Our family holiday this year was a lovely trip to stay with my parents at their home on the coast.  However, it's 6 hours away by car (this does not include any stops or traffic jams, so you can reckon on a whole day in the car).  With a baby and a noisy toddler.  In a small 10 year old Corsa with an enormous roof-box stuffed to the brim.

We don't own a tablet or anything, so videos cannot be deployed.  Therefore, Mr Button and I got down to a little crafting to keep toddler entertained.  He made some lovely wooden lacing boards and wooden beads.  I made a glitter bottle to watch.  I also did a little preparatory sewing.

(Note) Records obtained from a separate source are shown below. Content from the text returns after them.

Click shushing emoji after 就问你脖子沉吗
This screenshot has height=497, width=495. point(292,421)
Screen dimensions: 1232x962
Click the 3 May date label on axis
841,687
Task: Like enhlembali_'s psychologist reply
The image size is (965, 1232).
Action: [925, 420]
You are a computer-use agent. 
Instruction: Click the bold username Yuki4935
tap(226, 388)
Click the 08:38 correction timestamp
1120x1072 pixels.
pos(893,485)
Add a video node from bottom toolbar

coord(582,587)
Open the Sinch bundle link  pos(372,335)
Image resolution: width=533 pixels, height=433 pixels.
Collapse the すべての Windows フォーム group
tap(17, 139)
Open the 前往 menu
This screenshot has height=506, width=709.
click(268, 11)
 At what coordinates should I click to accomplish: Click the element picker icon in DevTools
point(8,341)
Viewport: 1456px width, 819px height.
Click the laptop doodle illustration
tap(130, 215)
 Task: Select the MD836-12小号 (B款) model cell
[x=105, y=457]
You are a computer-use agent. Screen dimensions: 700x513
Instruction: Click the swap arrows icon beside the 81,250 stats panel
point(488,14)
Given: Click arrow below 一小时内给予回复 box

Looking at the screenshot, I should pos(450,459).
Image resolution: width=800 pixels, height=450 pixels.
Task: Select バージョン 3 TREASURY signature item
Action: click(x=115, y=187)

Not sure what this toy ought to be called, as it's the product of my fevered imagination at 3am.  I guess "busy cube"?  If there is interest I can share a pattern, but essentially it's a 6" sided cube with doors on each side, shut by every different fastening I had to hand.  Toddler likes to play with fastenings.

Sides as follows:
1.  Eyelets with ribbon lacing
2.  Side release buckle
3.  Giant button
4.  Four small buttons
5.  Four poppers
6.  Zipper

...plus added tag with a clip thing on because I have 9 left over from my baby sling.


The lacing ribbon is stitched on at one point so it can't get lost.


A different fabric hides behind each door.


The whole point was the small buttons so Toddler could practice buttoning his own clothes.


You could perhaps keep treasures in the zipped pocket?


I had to have a little bit of Toddler's favourite colour fabric in here somewhere!


I had a cute idea to put little clear pvc pockets on the cube faces behind each door, and slip photographs of favourite family members or characters in.  But I had just a few evenings to make this thing plus all the other stuff we'd planned, so it didn't happen.

This toy ended up being presented at Granny's house instead, as we thought he might be a bit young for some of the activities on it and the screams of frustration in the car with nobody to help might be a bit much for us to bear!  However, calmer or older children might get on better.